Unsichere Positionsangabe bei AIS-Geräten der Klasse B

Wenn ein Sportboot seine Position nur selten übermitteln kann, dann stimmt die Position nicht. Die Yacht ist dann schon viel weitergelaufen, als von AIS angezeigt wird. Hinzukommt, dass das erste Datentelegramm (das die Angaben enthält, um ein Schiff anrufen zu können) von Klasse B-Geräten oftmals gar nicht übermittelt werden kann, weil inzwischen schon wieder ein Klasse A-Gerät seine Daten abstrahlt. Andere Schiffe können dann kein Sportboot anrufen.

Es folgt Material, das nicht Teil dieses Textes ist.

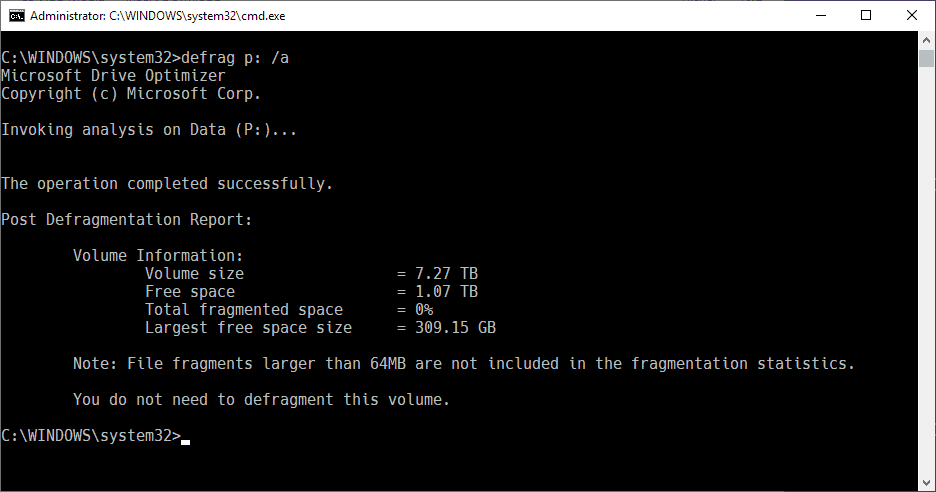Click the "Post Defragmentation Report:" heading
Screen dimensions: 936x492
pyautogui.click(x=127, y=219)
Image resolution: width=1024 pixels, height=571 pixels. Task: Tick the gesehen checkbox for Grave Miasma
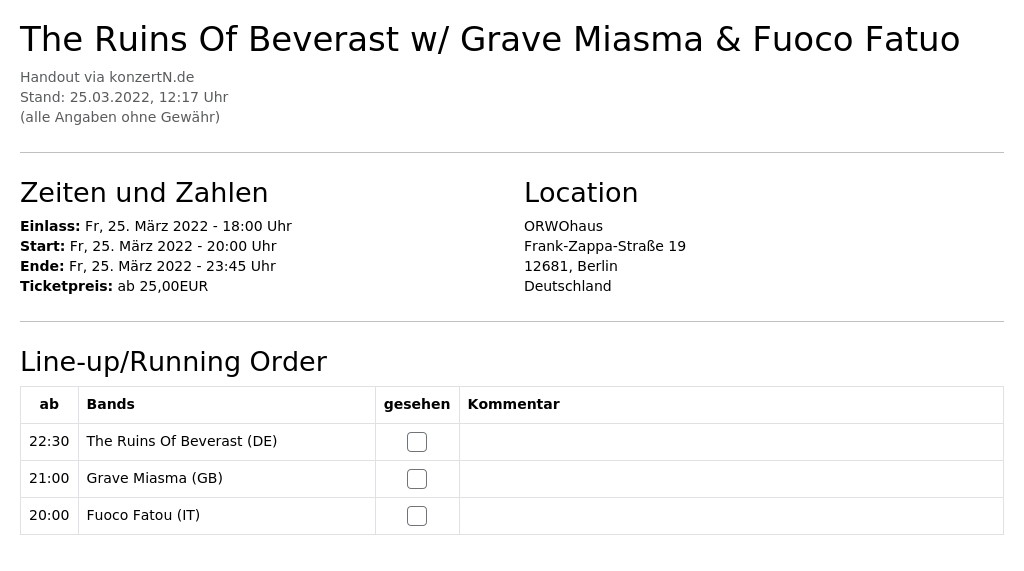pos(417,479)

Probleme mit den neuen Kompaktantennen

Über ein neues Problem berichtete die Zeitschrift Yacht in Ausgabe 4/2008: Die von Sportbooten ausgestrahlten AIS-Signale werden nur zur Seite oder nach vorne, aber nicht in alle Richtungen ausgestrahlt, wenn die neuen kompakten Antennen, so genannte Lambda-Viertel-Strahler, eingesetzt werden. Ein großes Schiff, das sich von hinten einer Yacht nähert, kann diese per AIS nicht erkennen. Bei herkömmlichen UKW-Antennen sollen keine Probleme auftreten.

Irreführung

Manche Hersteller vermarkten ihre AIS-Geräte als „AIS-Radar“. Dies ist nicht nur eine grobe Irreführung der Verbraucher. Einem Hersteller, der so seine AIS-Geräte anpreist, würde ich nicht im Geringsten vertrauen. AIS kann Schiffe identifizieren, aber nicht erkennen. Fahrzeuge ohne AIS – Yachten, kleine Fischer, Kriegsschiffe – werden natürlich genauso wenig angezeigt, wie jene Schiffe, deren AIS-Gerät defekt oder abgeschaltet ist.

Klasse B-Geräte können ausgeblendet werden

Moderne Navigationsgeräte vereinen die elektronische Seekarte, Radar und AIS in einem Bildschirm. Steuerte ein so ausgerüstetes, großes Schiff an einem schönen Sonntag Nachmittag durch die Kieler Förde den Nord-Ostsee-Kanal an und besäße dort jedes Sportboot ein eigenes AIS-Gerät, so wäre der gesamte Bildschirm mit lauter AIS-Anzeigen überflutet und nicht mehr einsetzbar. Das darf nicht passieren und daher können die Signale von AIS-Geräten der Klasse B ausgeblendet werden. Woher weiß eine Yacht, dass der dicke Pott da hinten, der sich so schnell bedrohlich annähert, nicht alle Klasse B-Signale ausgeblendet hat?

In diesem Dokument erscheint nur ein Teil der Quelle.